La cirugía robótica está por cambiar

Por el momento, un pequeño grupo de empresas domina el mercado de estas cirugías. Pero conforme la tecnología avanza, estos procedimientos podrían ser más comunes y menos costosos.
La cirugía asistida por robots está disponible desde hace más de 10 años.
La cirugía asistida por robots está disponible desde hace más de 10 años. (Foto: Shutterstock)

Si te vas a someter a una cirugía de próstata en Estados Unidos, es muy probable que el procedimiento lo realice un robot.

La cirugía asistida por robots está disponible desde hace más de una década y ganó popularidad porque permite que las operaciones se realicen con menos incisiones que con los procedimientos convencionales.

En muchos casos, los pacientes ahora exigen esta cirugía. “En Estados Unidos, donde los pacientes tienen más opciones en atención médica, los hospitales deben tener estos sistemas para atraer a los clientes”, dice Simon Burnell, experto en tecnología de la consultora PA.

A la fecha, el mercado lo domina un pequeño grupo de empresas, entre las que se encuentran: Intuitive Surgical, cuyo sistema Da Vinci domina el mercado de la cirugía laparoscópica, o de pequeñas incisiones; Hansen Medical, que fabrica catéteres que se controlan por medio de robots y que se pueden insertar en los vasos sanguíneos; y Mako Surgical, que fabrica robots que se utilizan para una artroplastia de rodilla (reemplazo de las superficies articulares) y prótesis de cadera.
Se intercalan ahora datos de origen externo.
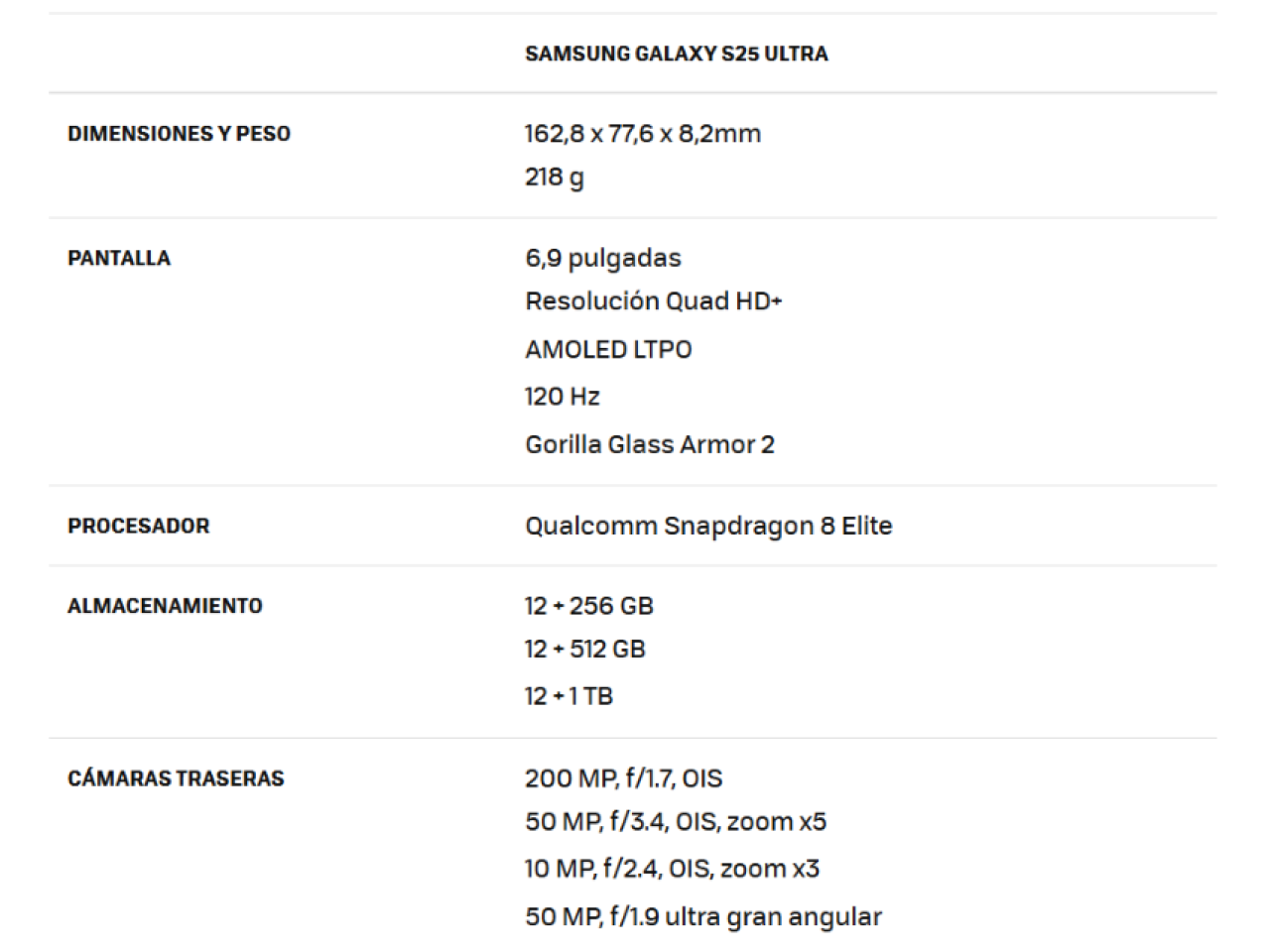
Task: Select Qualcomm Snapdragon 8 Elite text
Action: tap(708, 527)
A estas compañías les va bien. Hay más de 3 mil 300 sistemas Da Vinci instalados en todo el mundo, y la empresa Intuitive Surgical tuvo ingresos de 2 mil 130 millones de dólares (mdd) en 2014.

La empresa, que cotiza en Nasdaq, tiene una capitalización de mercado de 18 mil 240 mdd. Hansel Medical tuvo una pérdida en 2014, pero su valoración es de 130 mdd. El fabricante de equipos médicos, Stryker, compró Mako Surgical por mil 650 mdd en 2013.

El problema con la cirugía robótica es el costo, dice Emmet Cole, un escritor de tecnología que se encuentra en Texas especializado en tecnología robótica. Un sistema Da Vinci cuesta entre un millón 250 mil dólares y 2 millones 300 mil dólares, y los instrumentos, que sólo se pueden utilizar como máximo 10 veces, cuestan entre mil 300 y 2 mil 500 dólares. Para que un Da Vinci sea financieramente viable, los hospitales tienen que realizar entre 150 y 300 procedimientos anualmente durante seis años, dice.

Tampoco está claro si la cirugía robótica siempre ofrece beneficios claros en comparación con los métodos tradicionales, como la laparoscopía. En 2013, el Colegio Americano de Obstetras y Ginecólogos (ACOG, por sus siglas en inglés) dijo que la cirugía robótica no era la mejor, o incluso la segunda mejor opción para las histerectomías.

“Un estudio en más de 264 mil pacientes en 441 hospitales encontró que la robótica añade en promedio 2 mil dólares por procedimiento sin ningún beneficio comprobable”, dijo el ACOG en un comunicado.

Las empresas que entran al mercado pueden cambiar parte de esta dinámica. Titan Medical está cerca de obtener la aprobación de la Agencia de Alimentos y Medicamentos de EU para su sistema quirúrgico Single Port Orifice Robotic Technology, similar al Da Vinci, pero que se espera que tenga un costo de cerca de 600 mil dólares menos.

Los beneficios también pueden aumentar a medida que se desarrollan las tecnologías. Aeon Scientific, una empresa suiza, desarrolló un sistema de catéteres que se pueden guiar a través de los vasos sanguíneos de forma remota por medio de campos magnéticos.